◆ Written problem ◆
Convert the listing between the lines holding "You are a computer-use agent." and "click(72, 209)", inclusive, into a two-column CSV with the columns instruction and action. Put the text in a quoted instruction field and its answer in a quoted action field, turning line breaks into spaces and leaving out the pictures.

** START OF Records provided **

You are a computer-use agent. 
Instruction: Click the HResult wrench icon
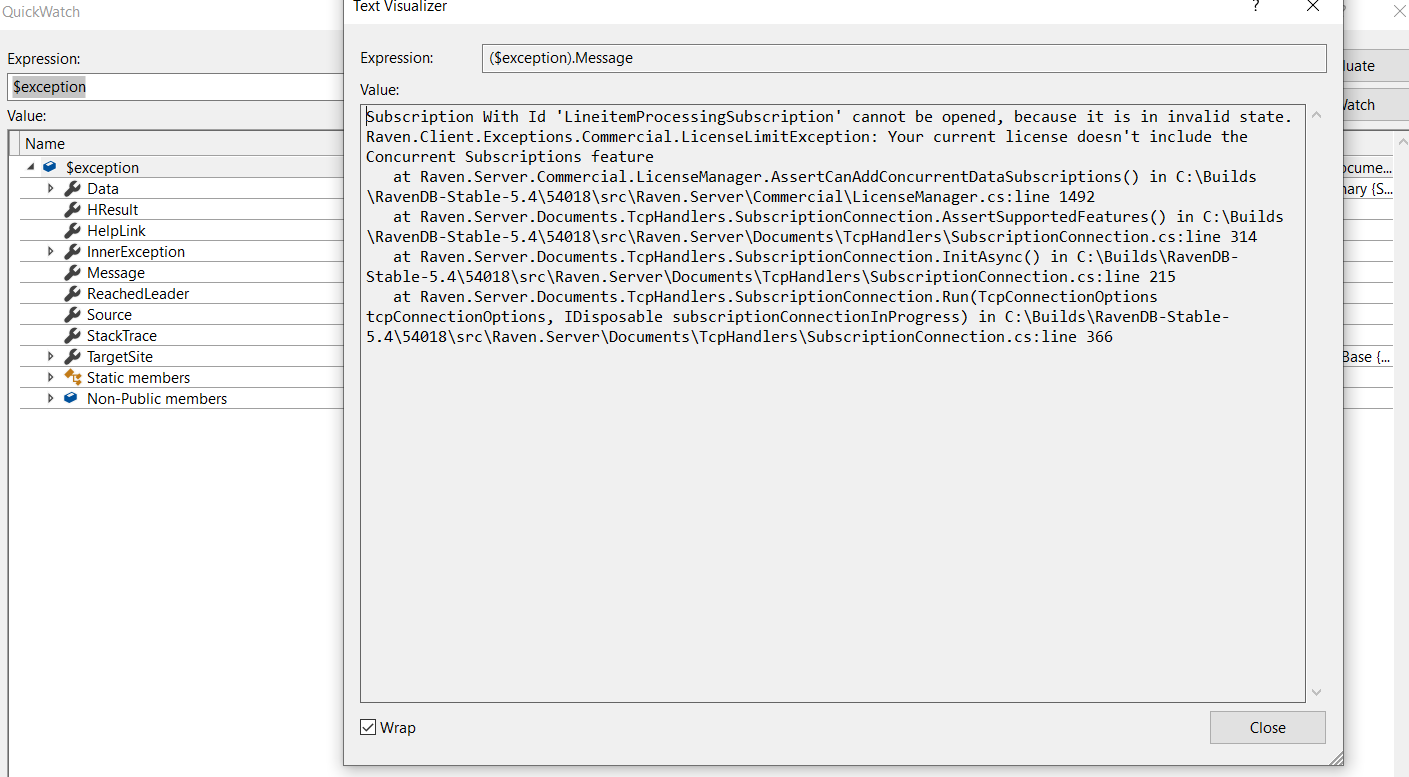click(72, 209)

** END OF Records provided **
** START OF Records provided **

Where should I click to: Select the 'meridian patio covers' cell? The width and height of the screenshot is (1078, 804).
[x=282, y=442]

** END OF Records provided **
** START OF Records provided **

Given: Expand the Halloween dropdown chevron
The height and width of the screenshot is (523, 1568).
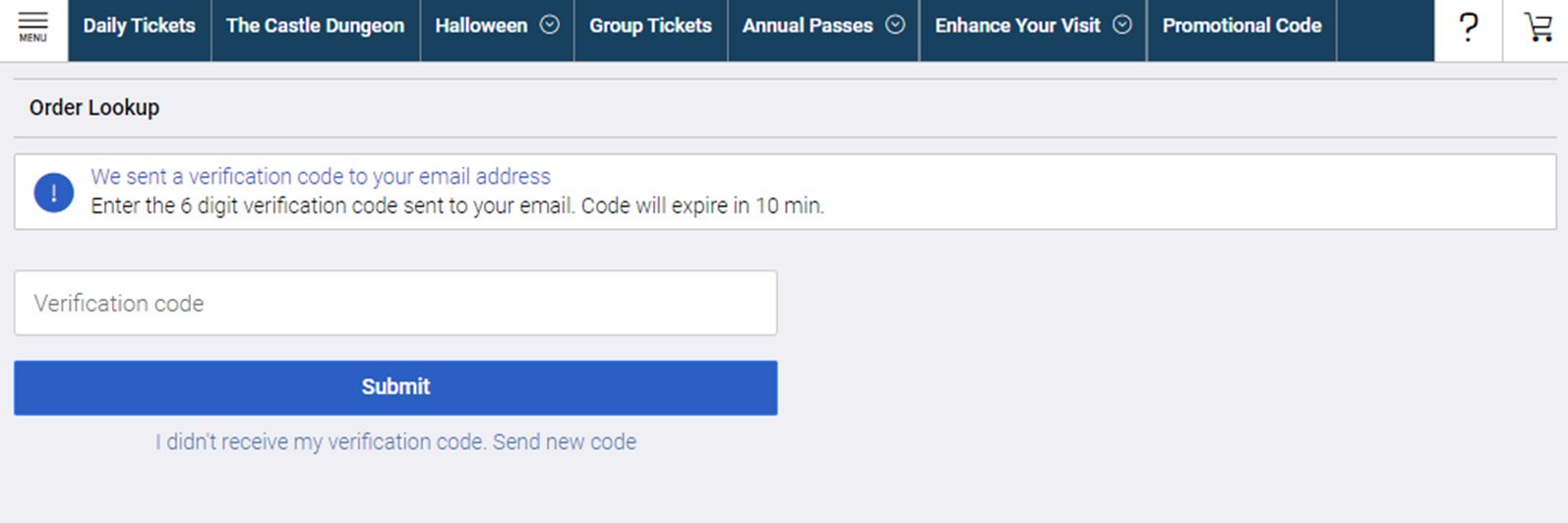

** END OF Records provided **

◆ Task solution ◆
instruction,action
"You are a computer-use agent. Instruction: Click the HResult wrench icon","click(72, 209)"